Подошел хозяин заведения Тарас, плотный, краснолицый, в переднике, с шестью полными кружками в руках.

– Погода-то, а? Может, съездим на выходные? – предложил он.

Шаховской пожал плечами и вопросительно посмотрел на Бориса.

Тот дернулся.

– А, – произнес проницательный Тарас, – ну, тогда в другой раз.

И удалился.

Шаховской проводил его внимательным взглядом.

– И как это у него получается?

– О чем ты? – буркнул Борис.

– Да вот, кружки… я пробовал с пустыми – по две могу, а по три уже нет.

– Мне бы твои проблемы…

– Не горюй, – Шаховской легонько хлопнул его по плечу, – еще не все потеряно. Наоборот, я считаю, что у тебя появился шанс.

– Шутишь? Издеваешься?..

– Отнюдь. Слушай меня внимательно.

* * *

Уйдя от мужа, Аделаида Максимовна Шереметьева поселилась у своего заместителя по хозяйственной части, Екатерины Алексеевны Романовой. Аделаида Максимовна сделала это потому, что завхоз не просто «была в курсе» истории, произошедшей в школе перед весенними каникулами, но и принимала в ней самое непосредственное и горячее участие. Ну и еще потому, что больше Шереметьевой идти оказалось не к кому.

Началась же вышеупомянутая история с того, что в школе появился неожиданный гость – немецкий профессор из Швейцарии, которого почему-то очень интересовало, как обстоят дела со школьным образованием в России. Возможно – потому, что, кроме занятий наукой, он еще и руководил престижным гуманитарным лицеем в Цюрихе, возможно – по другим каким-либо причинам; до конца это так и осталось невыясненным.

Профессор на удивление быстро вошел в школьную жизнь, причем не как турист, наблюдатель или, хуже того, иноземный захватчик, а легко и непринужденно, вызывая симпатии, а то и покоряя сердца истосковавшихся по нормальному общению учительниц. Даже завхоз – человек по природе подозрительный и недоверчивый – в конце концов признала зарубежного гостя своим, достойным уважения и признания.
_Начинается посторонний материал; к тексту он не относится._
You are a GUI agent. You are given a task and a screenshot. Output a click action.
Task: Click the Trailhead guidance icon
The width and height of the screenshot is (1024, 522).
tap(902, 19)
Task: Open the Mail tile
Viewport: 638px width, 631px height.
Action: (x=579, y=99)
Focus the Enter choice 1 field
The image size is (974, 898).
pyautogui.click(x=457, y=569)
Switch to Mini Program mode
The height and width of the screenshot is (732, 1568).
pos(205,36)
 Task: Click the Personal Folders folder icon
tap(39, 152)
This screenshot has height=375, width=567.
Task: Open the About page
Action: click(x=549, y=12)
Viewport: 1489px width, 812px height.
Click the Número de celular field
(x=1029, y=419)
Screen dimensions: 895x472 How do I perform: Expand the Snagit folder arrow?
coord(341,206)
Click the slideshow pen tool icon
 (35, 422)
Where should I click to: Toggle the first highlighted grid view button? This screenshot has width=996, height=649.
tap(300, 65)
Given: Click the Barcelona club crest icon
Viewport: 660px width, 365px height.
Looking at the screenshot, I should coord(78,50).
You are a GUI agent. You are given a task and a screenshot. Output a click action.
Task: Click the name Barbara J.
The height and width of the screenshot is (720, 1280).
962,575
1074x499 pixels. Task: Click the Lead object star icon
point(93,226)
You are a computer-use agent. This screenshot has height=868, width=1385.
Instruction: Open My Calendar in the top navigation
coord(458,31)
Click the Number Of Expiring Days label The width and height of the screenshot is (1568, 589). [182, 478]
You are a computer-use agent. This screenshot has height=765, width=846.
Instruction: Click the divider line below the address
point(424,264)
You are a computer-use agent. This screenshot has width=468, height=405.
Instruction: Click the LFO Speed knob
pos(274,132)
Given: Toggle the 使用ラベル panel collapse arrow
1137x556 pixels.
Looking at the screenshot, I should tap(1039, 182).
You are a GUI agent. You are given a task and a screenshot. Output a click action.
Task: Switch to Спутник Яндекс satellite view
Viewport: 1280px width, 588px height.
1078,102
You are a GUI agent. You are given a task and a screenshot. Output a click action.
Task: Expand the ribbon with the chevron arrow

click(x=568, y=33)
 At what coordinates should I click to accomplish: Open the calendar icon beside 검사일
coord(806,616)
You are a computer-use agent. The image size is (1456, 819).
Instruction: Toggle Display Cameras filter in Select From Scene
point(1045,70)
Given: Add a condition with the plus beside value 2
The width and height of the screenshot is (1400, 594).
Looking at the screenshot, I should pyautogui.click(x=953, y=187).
Это случилось после того, как она попыталась использовать его для достижения некоторых своих, сугубо личных, можно сказать, политических, целей (о чем мы подробно и не без удовольствия уже рассказали в первой части нашей истории). А вышло так, что это он использовал ее и именно с ее помощью и при ее содействии получил здесь, у нас, все, что хотел.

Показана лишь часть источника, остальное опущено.